### Prompt
Please retype every entry below, keeping it exactly the same.

### Data for review
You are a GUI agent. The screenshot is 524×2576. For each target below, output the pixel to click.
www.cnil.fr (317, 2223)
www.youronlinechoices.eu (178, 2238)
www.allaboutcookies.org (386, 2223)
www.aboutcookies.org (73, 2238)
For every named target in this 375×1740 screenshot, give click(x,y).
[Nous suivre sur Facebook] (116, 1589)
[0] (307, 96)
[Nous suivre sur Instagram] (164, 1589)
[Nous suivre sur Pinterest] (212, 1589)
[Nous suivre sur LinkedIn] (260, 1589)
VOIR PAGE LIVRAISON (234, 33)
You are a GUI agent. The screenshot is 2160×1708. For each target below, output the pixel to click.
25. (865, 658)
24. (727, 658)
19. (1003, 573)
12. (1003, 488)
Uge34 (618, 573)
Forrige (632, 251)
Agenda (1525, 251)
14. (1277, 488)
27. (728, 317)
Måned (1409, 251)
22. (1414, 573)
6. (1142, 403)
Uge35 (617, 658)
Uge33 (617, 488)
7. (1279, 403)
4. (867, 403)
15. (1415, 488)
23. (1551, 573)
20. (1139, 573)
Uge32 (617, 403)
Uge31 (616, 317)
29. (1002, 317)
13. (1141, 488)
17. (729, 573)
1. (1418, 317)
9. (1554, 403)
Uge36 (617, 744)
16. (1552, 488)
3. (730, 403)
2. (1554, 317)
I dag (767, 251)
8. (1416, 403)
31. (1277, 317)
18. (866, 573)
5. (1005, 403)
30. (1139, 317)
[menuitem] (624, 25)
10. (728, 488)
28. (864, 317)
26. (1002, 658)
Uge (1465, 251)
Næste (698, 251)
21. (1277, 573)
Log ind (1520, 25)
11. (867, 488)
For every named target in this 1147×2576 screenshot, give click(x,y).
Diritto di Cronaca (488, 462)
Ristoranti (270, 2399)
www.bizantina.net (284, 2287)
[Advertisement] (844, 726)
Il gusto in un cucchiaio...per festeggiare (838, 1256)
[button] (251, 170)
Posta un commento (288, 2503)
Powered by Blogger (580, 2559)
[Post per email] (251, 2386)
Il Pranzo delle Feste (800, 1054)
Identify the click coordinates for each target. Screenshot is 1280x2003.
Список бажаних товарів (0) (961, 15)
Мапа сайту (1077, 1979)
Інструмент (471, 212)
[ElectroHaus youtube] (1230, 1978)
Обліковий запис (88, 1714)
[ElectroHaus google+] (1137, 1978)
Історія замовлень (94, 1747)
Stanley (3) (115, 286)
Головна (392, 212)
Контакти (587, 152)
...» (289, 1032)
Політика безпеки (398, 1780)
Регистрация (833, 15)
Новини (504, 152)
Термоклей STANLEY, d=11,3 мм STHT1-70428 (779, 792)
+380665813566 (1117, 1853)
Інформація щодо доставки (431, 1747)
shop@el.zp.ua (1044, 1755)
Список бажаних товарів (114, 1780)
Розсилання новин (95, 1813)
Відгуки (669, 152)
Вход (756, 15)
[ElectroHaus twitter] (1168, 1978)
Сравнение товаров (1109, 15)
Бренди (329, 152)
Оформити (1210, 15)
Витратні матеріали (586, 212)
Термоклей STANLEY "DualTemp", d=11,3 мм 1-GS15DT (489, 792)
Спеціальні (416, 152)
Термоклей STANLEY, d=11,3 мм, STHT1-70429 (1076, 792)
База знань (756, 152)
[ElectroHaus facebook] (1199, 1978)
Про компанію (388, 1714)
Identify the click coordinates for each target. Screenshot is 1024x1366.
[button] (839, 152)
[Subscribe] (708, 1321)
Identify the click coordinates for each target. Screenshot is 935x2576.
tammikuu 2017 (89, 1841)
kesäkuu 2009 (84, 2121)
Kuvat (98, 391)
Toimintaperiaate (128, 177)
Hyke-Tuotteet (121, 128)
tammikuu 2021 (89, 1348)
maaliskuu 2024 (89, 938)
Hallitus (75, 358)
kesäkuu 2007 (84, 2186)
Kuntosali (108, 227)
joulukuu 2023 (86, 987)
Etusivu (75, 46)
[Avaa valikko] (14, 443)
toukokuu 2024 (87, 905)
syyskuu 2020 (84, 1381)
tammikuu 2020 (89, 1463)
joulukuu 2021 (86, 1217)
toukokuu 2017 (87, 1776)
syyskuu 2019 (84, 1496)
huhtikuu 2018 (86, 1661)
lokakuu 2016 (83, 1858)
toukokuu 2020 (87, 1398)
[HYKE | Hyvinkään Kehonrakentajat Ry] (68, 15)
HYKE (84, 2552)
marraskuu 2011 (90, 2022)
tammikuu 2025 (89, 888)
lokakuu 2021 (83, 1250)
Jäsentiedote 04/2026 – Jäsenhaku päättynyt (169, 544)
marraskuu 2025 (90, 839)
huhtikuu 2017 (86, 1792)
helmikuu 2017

### Written solution
You are a GUI agent. The screenshot is 524×2576. For each target below, output the pixel to click.
www.cnil.fr (317, 2223)
www.youronlinechoices.eu (178, 2238)
www.allaboutcookies.org (386, 2223)
www.aboutcookies.org (73, 2238)
For every named target in this 375×1740 screenshot, give click(x,y).
[Nous suivre sur Facebook] (116, 1589)
[0] (307, 96)
[Nous suivre sur Instagram] (164, 1589)
[Nous suivre sur Pinterest] (212, 1589)
[Nous suivre sur LinkedIn] (260, 1589)
VOIR PAGE LIVRAISON (234, 33)
You are a GUI agent. The screenshot is 2160×1708. For each target below, output the pixel to click.
25. (865, 658)
24. (727, 658)
19. (1003, 573)
12. (1003, 488)
Uge34 (618, 573)
Forrige (632, 251)
Agenda (1525, 251)
14. (1277, 488)
27. (728, 317)
Måned (1409, 251)
22. (1414, 573)
6. (1142, 403)
Uge35 (617, 658)
Uge33 (617, 488)
7. (1279, 403)
4. (867, 403)
15. (1415, 488)
23. (1551, 573)
20. (1139, 573)
Uge32 (617, 403)
Uge31 (616, 317)
29. (1002, 317)
13. (1141, 488)
17. (729, 573)
1. (1418, 317)
9. (1554, 403)
Uge36 (617, 744)
16. (1552, 488)
3. (730, 403)
2. (1554, 317)
I dag (767, 251)
8. (1416, 403)
31. (1277, 317)
18. (866, 573)
5. (1005, 403)
30. (1139, 317)
[menuitem] (624, 25)
10. (728, 488)
28. (864, 317)
26. (1002, 658)
Uge (1465, 251)
Næste (698, 251)
21. (1277, 573)
Log ind (1520, 25)
11. (867, 488)
For every named target in this 1147×2576 screenshot, give click(x,y).
Diritto di Cronaca (488, 462)
Ristoranti (270, 2399)
www.bizantina.net (284, 2287)
[Advertisement] (844, 726)
Il gusto in un cucchiaio...per festeggiare (838, 1256)
[button] (251, 170)
Posta un commento (288, 2503)
Powered by Blogger (580, 2559)
[Post per email] (251, 2386)
Il Pranzo delle Feste (800, 1054)
Identify the click coordinates for each target. Screenshot is 1280x2003.
Список бажаних товарів (0) (961, 15)
Мапа сайту (1077, 1979)
Інструмент (471, 212)
[ElectroHaus youtube] (1230, 1978)
Обліковий запис (88, 1714)
[ElectroHaus google+] (1137, 1978)
Історія замовлень (94, 1747)
Stanley (3) (115, 286)
Головна (392, 212)
Контакти (587, 152)
...» (289, 1032)
Політика безпеки (398, 1780)
Регистрация (833, 15)
Новини (504, 152)
Термоклей STANLEY, d=11,3 мм STHT1-70428 (779, 792)
+380665813566 (1117, 1853)
Інформація щодо доставки (431, 1747)
shop@el.zp.ua (1044, 1755)
Список бажаних товарів (114, 1780)
Розсилання новин (95, 1813)
Відгуки (669, 152)
Вход (756, 15)
[ElectroHaus twitter] (1168, 1978)
Сравнение товаров (1109, 15)
Бренди (329, 152)
Оформити (1210, 15)
Витратні матеріали (586, 212)
Термоклей STANLEY "DualTemp", d=11,3 мм 1-GS15DT (489, 792)
Спеціальні (416, 152)
Термоклей STANLEY, d=11,3 мм, STHT1-70429 (1076, 792)
База знань (756, 152)
[ElectroHaus facebook] (1199, 1978)
Про компанію (388, 1714)
Identify the click coordinates for each target. Screenshot is 1024x1366.
[button] (839, 152)
[Subscribe] (708, 1321)
Identify the click coordinates for each target. Screenshot is 935x2576.
tammikuu 2017 (89, 1841)
kesäkuu 2009 (84, 2121)
Kuvat (98, 391)
Toimintaperiaate (128, 177)
Hyke-Tuotteet (121, 128)
tammikuu 2021 (89, 1348)
maaliskuu 2024 (89, 938)
Hallitus (75, 358)
kesäkuu 2007 (84, 2186)
Kuntosali (108, 227)
joulukuu 2023 (86, 987)
Etusivu (75, 46)
[Avaa valikko] (14, 443)
toukokuu 2024 (87, 905)
syyskuu 2020 (84, 1381)
tammikuu 2020 (89, 1463)
joulukuu 2021 (86, 1217)
toukokuu 2017 (87, 1776)
syyskuu 2019 (84, 1496)
huhtikuu 2018 (86, 1661)
lokakuu 2016 (83, 1858)
toukokuu 2020 (87, 1398)
[HYKE | Hyvinkään Kehonrakentajat Ry] (68, 15)
HYKE (84, 2552)
marraskuu 2011 (90, 2022)
tammikuu 2025 (89, 888)
lokakuu 2021 (83, 1250)
Jäsentiedote 04/2026 – Jäsenhaku päättynyt (169, 544)
marraskuu 2025 (90, 839)
huhtikuu 2017 (86, 1792)
helmikuu 2017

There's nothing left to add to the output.